Particle toggle

Hey everyone,
Just wanted to post quick link to patch I wrote that allows particles to be toggled off in the 3d view. For me its a huge help. While my computer isn’t that slow it is with 300k hair particles on multiple meshes. Figured I’d post it here for anyone that wanted to build it in, in case it doesn’t make main stream trunk.

https://developer.blender.org/D337

Feel free to comment, love it, hate it, etc.,

Why not just change the display percentage? Could be done via python if you wanted to.

import bpy

D = bpy.data

for i in range(0,len(D.particles)):
    D.particles[i].draw_percentage = 0

Or a check box right here =)


Where it doesn’t load any of the particle data at all so the cpu doesn’t cook for no reason and easily toggled on and off.

You could set up a checkbox with python, too. Just seems like it’d be easier to deploy as an addon, rather than a patch.

How is this different than toggling visibility from the modifier tab?

If you have 40 objects with hair on them, to toggle them on and off you have to go to all 40 and do so. This is a system wide toggle to instantly save clutter and cpu. I’ve already used it on a large scene I’ve been working on and saved me a ton of frustration.

Very useful. It’s the little things like this that matter a lot when you stop playing with Suzanne heads and start putting together real scenes.

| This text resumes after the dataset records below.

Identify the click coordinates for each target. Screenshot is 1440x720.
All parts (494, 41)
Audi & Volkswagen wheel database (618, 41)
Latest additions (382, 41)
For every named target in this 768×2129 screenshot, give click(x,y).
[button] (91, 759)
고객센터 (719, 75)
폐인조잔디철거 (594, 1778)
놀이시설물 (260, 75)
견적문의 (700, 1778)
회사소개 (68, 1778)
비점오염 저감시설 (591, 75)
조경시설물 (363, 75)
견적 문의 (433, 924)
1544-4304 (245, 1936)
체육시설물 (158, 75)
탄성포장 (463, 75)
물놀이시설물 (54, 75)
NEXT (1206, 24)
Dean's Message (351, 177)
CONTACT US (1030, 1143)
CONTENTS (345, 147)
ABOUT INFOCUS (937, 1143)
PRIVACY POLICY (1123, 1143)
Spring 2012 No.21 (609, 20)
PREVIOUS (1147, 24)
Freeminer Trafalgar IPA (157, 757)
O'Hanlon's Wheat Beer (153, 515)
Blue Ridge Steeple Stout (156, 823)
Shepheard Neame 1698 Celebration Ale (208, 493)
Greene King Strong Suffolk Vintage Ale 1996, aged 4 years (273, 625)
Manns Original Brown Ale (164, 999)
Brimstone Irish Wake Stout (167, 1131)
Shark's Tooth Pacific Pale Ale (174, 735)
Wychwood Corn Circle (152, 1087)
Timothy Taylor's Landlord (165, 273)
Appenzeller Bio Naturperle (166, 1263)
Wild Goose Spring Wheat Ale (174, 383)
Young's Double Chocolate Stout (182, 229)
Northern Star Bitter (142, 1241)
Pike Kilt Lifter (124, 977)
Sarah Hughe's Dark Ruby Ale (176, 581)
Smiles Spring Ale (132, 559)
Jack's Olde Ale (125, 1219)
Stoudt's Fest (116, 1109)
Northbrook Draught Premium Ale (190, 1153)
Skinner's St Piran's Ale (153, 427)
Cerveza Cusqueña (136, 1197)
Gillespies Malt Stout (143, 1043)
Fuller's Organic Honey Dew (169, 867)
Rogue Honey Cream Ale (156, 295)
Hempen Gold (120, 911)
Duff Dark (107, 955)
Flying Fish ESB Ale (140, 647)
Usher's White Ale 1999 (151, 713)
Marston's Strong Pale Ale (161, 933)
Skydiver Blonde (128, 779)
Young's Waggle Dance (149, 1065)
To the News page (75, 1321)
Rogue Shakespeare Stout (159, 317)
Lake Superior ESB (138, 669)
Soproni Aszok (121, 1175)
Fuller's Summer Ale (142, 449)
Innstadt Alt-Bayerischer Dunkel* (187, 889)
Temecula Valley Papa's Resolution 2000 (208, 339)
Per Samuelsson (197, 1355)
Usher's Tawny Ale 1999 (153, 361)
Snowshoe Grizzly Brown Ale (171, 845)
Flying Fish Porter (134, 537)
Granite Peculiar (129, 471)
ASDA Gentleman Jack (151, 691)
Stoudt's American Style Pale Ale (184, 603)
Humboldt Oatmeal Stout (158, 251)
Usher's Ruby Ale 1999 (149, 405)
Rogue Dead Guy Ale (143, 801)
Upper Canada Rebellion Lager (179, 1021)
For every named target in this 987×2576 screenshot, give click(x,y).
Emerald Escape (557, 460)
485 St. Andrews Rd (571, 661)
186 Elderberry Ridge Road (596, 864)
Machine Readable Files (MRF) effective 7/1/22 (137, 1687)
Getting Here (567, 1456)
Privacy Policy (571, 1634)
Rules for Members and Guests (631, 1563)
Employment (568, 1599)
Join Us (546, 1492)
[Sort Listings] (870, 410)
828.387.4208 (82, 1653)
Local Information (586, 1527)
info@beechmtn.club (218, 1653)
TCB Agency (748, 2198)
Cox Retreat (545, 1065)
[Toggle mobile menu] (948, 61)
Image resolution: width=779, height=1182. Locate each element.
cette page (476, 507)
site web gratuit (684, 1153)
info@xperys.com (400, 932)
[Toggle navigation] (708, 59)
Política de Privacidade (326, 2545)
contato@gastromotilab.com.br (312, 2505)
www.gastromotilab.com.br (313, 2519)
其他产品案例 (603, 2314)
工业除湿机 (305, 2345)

For sure. Well said and to the point Ecaspersen. I couldn’t have said it better myself, cuz’ I would have been way to wordy! ; )

I think for some it might be a why all the sudden this patch, and I’ll explain…

I was working on a blend file that has a squirrel in it. As you can imagine I have body parts all with fur on them. I also use particles for grass and other things too. If you have a scene with all this in it even if you have a powerful computer scenes of this type can wreck your computers performance. On mine the chop was so bad I couldn’t even work on it anymore. I still wanted to take glances at the fur in OpenGL so I could judge where the boundaries were on the mesh as I sculpted my object. Going through each to change the display is just more time than I have. I use particles all the time and I wanted a system wide option that allowed me to quick toggle my particle assets. In this case my drawing had become unusable on my system so I did something about it.

Sure I can understand it when using many objects with particles, and even if I haven’t needed this display toggle yet (max 5 objects some with multiple psystems), or found other ways to deal with performance, such a display toggle would be great, especially if it is per editor like “Only Render”.

Question is how many need to toggle particle display regularly, which I guess is where the “use python” suggestion comes in. I wouldn’t mind having the option, but Brecht’s answer makes sense IMHO.

That could be done as a python AddOn. Another checkbox to reside under the Simplify panel of the Scene context.

The Simplify panel of the Scene context does not have similar settings for the workflow that the toggle effects. The Display panel definitely looks like the best place to put the toggle. It is among more similar items there.

An update to the particle toggle. I’ve updated the particle toggle to go in the simplify pane and it shuts down the particle system. You can type 2000000 into particle count and it takes immediately because it won’t calculate until the particles are toggled back on. It allows you to work on high particle count system offline or a scene with multiple particle meshes eating up resources. The patch is:

https://developer.blender.org/D355

Hopefully will make it in next version.

So looking at the developer patch, Brecht had an excellent point about context and underlying code execution. I still think the option grouping from a UI and artist use case is better in display. But I understand the code underneath also determines where it needs to be placed and therefor the simplify panel works best for code execution context.

Good work sundiego47

I REALLY hope this makes it in. If what you say is true, in that particles are being calculated behind the scenes even when hidden (which has been my experience), then this is a godsend if you have furry characters in a scene and you want to focus on animation without any particle overhead.

Exactly fahr. We have our hopes up and sundiego47 is working with core devs to make it happen. It also will toggle off other things to make for a more rapid development workflow. Kind of like wireframe viewport rendering. You only have on what you need at the moment in complex scenes. This makes for a very fast workflow. Something I am a total advocate for since I work in the live event industry. I can only think that Project Gooseberry will use this extensively. It may effect other workflows in a minor way. But the benefit on particles as fur/hair should be tremendous.

It was a good idea borne out of necessity on a project. One of the best reasons to improve Blender IMHO.

Its been very useful to me already. The one thing that really can’t be changed is since its not calculating during the simplify if any changes are made then animations will need to rebuild after any changes.

As for 2.70 I wouldn’t get my hopes up but it is checked in and ready to go.

Could you elaborate on that? What do you mean my animations needing to be rebuilt?

If you change the mesh or particle I’ve made it so that the calculations aren’t involved while you making those changes so the lag that you experience goes away completely while editing the mesh or the particles even themselves. The get rebuilt as soon as you toggle it back on to fit the changes. What I mean by rebuilt is if you had an animation that cached the hair dynamics then it will need to recache with the new changes once it is unsimplified. The goal really was if you had a scene with multiple particle system a way to quickly toggle those interactions off because they seem to be the ones that make changes impossible if not turned off.